PatchSiren

PatchSiren cyber security CVE debrief

CVE-2026-33701 open-telemetry CVE debrief

CVE-2026-33701 is a critical vulnerability in OpenTelemetry Java Instrumentation prior to version 2.26.1. The RMI instrumentation registered a custom endpoint that deserialized incoming data without applying serialization filters, potentially allowing remote code execution on JDK version 16 and earlier. An attacker with network access to a JMX or RMI port on an instrumented JVM could exploit this vulnerability. Three conditions must be met to exploit this vulnerability: OpenTelemetry Java instrumentation is attached as a Java agent on Java 16 or earlier, the JMX/RMI port is explicitly configured and network-reachable, and a gadget-chain-compatible library is present on the classpath. This results in arbitrary remote code execution with the privileges of the user running the instrumented JVM.

Vendor
open-telemetry
Product
opentelemetry-java-instrumentation
CVSS
CRITICAL 9.3
CISA KEV
Not listed in stored evidence
Original CVE published
2026-03-27
Original CVE updated
2026-06-30
Advisory published
2026-03-27
Advisory updated
2026-06-30

Who should care

Organizations using OpenTelemetry Java Instrumentation prior to version 2.26.1 on JDK version 16 or earlier should be concerned about this vulnerability. Specifically, those with exposed JMX or RMI ports and a gadget-chain-compatible library on the classpath are at risk of remote code execution.

Technical summary

The OpenTelemetry Java Instrumentation library, prior to version 2.26.1, contains a vulnerability in its RMI instrumentation. This vulnerability allows for remote code execution on JDK versions 16 and earlier due to the deserialization of incoming data without proper serialization filters. The exploitation of this vulnerability requires three conditions to be met: the OpenTelemetry Java instrumentation must be attached as a Java agent, the JMX/RMI port must be configured and reachable, and a compatible library must be present on the classpath. Successful exploitation leads to arbitrary remote code execution with the privileges of the user running the instrumented JVM.

Defensive priority

High priority should be given to upgrading OpenTelemetry Java Instrumentation to version 2.26.1 or later, especially for environments running JDK version 16 or earlier. As a temporary measure, disabling the RMI integration by setting the system property `-Dotel.instrumentation.rmi.enabled=false` can mitigate the risk.
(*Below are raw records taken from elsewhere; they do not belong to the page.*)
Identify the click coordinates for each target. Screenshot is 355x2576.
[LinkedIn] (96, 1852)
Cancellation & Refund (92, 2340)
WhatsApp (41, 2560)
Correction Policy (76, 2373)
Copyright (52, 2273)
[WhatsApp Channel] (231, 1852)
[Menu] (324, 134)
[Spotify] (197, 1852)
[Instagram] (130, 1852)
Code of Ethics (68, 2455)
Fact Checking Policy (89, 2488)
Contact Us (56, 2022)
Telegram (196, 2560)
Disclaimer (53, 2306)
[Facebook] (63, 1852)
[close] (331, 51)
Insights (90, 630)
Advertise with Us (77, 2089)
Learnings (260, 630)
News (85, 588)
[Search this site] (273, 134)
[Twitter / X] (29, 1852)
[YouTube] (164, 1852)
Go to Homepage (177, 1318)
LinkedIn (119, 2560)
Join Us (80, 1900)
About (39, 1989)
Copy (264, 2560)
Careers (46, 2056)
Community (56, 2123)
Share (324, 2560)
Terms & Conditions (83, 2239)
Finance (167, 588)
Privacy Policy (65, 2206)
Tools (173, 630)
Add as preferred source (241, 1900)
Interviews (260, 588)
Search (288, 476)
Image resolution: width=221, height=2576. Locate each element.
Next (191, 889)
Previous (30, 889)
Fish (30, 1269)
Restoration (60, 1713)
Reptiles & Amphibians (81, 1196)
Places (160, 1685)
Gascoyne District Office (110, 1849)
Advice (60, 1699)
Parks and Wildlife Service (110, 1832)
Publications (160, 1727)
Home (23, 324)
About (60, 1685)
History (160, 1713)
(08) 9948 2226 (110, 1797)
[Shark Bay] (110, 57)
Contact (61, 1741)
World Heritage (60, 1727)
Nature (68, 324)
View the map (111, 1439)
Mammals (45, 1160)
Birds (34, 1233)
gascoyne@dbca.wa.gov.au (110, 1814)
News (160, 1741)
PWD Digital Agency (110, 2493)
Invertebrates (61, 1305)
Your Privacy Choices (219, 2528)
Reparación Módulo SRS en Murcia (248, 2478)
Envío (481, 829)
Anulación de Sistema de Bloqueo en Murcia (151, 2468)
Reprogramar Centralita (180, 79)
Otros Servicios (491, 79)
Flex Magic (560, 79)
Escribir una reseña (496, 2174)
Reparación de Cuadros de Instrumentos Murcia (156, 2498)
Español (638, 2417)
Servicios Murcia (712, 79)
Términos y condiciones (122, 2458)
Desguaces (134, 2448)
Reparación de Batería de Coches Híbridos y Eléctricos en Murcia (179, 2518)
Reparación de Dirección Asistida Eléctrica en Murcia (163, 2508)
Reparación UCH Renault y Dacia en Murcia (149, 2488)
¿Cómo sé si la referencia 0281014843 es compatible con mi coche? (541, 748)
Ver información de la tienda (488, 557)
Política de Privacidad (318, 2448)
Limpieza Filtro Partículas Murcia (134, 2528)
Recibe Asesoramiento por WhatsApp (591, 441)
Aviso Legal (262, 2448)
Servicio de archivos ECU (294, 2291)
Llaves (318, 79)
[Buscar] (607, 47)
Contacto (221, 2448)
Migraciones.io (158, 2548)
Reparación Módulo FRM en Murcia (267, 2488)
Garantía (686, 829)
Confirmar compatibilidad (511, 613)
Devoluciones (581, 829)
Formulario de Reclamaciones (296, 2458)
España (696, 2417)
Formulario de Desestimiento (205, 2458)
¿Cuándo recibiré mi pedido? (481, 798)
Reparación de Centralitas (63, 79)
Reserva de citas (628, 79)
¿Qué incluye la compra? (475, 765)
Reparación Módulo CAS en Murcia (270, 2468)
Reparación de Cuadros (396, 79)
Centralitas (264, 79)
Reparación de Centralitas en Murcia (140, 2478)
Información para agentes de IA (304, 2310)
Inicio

Recommended defensive actions

  • Upgrade OpenTelemetry Java Instrumentation to version 2.26.1 or later
  • Disable RMI integration by setting `-Dotel.instrumentation.rmi.enabled=false` if an immediate upgrade is not feasible
  • Ensure JMX/RMI ports are not exposed to untrusted networks
  • Verify that gadget-chain-compatible libraries are not present on the classpath unless necessary
  • Monitor for unusual activity on JMX/RMI ports

Evidence notes

The CVE-2026-33701 vulnerability was made public on March 27, 2026, and last modified on June 30, 2026. The vulnerability has a CVSS score of 9.3 and is considered critical. Multiple sources, including GitHub and Red Hat, have provided information and patches related to this vulnerability.

Official resources

This article is AI-assisted and based on the supplied source corpus.